For the first time, an exhibition has reconstructed the creative process of Philippe Halsman (Riga, Latvia, 1906 – 1979, New York, USA), one of the most important photographers of the 20th Century, through a collection of over 300 photographs showing his best and most outstanding work.
Halsman is recognised for the 101 front covers he shot for LIFE magazine, portraying important figures, and his extensive collaboration with Salvador Dalí. Thanks to the cooperation of the Halsman family, the organisers were able to access his archives to offer a deeper understanding of his life's work from when he started out in Paris to his time in New York.

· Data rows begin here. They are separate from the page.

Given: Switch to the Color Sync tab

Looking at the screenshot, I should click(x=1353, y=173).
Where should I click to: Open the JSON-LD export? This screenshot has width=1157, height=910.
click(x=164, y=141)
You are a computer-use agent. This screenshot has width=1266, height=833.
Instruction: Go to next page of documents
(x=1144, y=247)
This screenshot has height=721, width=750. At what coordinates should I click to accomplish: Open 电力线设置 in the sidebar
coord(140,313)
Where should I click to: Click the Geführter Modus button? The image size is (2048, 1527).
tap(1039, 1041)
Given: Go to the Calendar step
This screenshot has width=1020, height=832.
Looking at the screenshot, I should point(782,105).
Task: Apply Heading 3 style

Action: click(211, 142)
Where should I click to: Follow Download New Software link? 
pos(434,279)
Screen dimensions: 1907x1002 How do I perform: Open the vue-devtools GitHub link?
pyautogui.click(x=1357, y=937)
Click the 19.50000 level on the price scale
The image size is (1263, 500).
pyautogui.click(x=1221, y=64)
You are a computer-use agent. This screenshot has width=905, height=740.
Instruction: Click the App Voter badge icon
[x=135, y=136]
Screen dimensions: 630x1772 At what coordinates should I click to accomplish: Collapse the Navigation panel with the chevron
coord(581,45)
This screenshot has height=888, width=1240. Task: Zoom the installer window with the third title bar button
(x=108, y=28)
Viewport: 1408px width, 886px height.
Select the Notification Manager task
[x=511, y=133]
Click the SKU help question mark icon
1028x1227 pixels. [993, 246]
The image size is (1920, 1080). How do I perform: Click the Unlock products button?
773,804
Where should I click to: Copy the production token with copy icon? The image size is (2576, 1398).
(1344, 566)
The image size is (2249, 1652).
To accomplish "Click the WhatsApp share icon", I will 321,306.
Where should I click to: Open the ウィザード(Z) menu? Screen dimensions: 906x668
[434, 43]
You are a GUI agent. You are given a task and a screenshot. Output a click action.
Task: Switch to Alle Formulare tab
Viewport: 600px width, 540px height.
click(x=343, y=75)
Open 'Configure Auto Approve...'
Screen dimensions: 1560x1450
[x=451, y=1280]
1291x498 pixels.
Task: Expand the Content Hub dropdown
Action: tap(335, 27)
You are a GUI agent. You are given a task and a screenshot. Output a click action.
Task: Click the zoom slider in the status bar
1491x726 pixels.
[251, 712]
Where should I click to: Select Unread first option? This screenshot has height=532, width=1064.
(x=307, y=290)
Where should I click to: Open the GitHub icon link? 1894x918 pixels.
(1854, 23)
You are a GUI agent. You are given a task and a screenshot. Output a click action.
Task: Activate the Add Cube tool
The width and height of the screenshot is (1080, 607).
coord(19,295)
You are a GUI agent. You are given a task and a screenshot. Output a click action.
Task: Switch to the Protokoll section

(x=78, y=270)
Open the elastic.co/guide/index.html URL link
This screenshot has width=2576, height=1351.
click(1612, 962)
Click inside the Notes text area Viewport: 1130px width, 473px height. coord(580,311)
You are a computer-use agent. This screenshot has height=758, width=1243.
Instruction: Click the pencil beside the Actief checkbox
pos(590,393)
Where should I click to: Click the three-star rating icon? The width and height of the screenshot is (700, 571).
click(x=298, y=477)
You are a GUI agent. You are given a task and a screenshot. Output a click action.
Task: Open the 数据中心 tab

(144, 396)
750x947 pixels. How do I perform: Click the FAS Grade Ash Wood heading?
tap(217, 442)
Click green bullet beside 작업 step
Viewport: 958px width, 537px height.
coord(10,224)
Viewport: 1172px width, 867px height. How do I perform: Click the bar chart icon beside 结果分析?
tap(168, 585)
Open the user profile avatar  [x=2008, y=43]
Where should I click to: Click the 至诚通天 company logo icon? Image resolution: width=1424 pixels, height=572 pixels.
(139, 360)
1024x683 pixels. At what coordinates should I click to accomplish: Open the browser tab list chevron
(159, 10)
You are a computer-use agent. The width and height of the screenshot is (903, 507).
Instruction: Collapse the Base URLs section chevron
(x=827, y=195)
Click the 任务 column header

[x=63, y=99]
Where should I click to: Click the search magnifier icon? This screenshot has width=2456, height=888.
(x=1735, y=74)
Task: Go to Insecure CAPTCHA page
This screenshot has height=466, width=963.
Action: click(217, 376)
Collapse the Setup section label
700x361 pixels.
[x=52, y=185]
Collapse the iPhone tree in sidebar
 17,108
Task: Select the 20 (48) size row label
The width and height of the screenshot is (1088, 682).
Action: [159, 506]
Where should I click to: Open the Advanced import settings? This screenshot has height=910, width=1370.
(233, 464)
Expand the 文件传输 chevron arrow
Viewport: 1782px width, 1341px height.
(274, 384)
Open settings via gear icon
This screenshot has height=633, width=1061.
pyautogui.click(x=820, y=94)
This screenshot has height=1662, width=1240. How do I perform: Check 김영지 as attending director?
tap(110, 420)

The exhibition is divided into four sections, with an introduction dedicated to the time Halsman spent in Paris, since his early work foreshadowed the interests and themes he would develop throughout his career. The other three sections correspond to his time in the US, and each of them presents one characteristic of his work: his greatly admired portraits of celebrities –especially those of Marilyn Monroe–, his interest in staging photographs –including his collaborations with celebrities and his personal projects, such as his famous jumpology– and, finally, his impressive repertoire of 'photographic ideas', which he developed alongside Salvador Dalí over more than thirty-seven years, including the book, Dalí’s Mustache.
Throughout the whole of his career, he was an ardent advocate for photography. When photography was threatened by the arrival of mass media such as television, he stressed the potential creativity of his medium.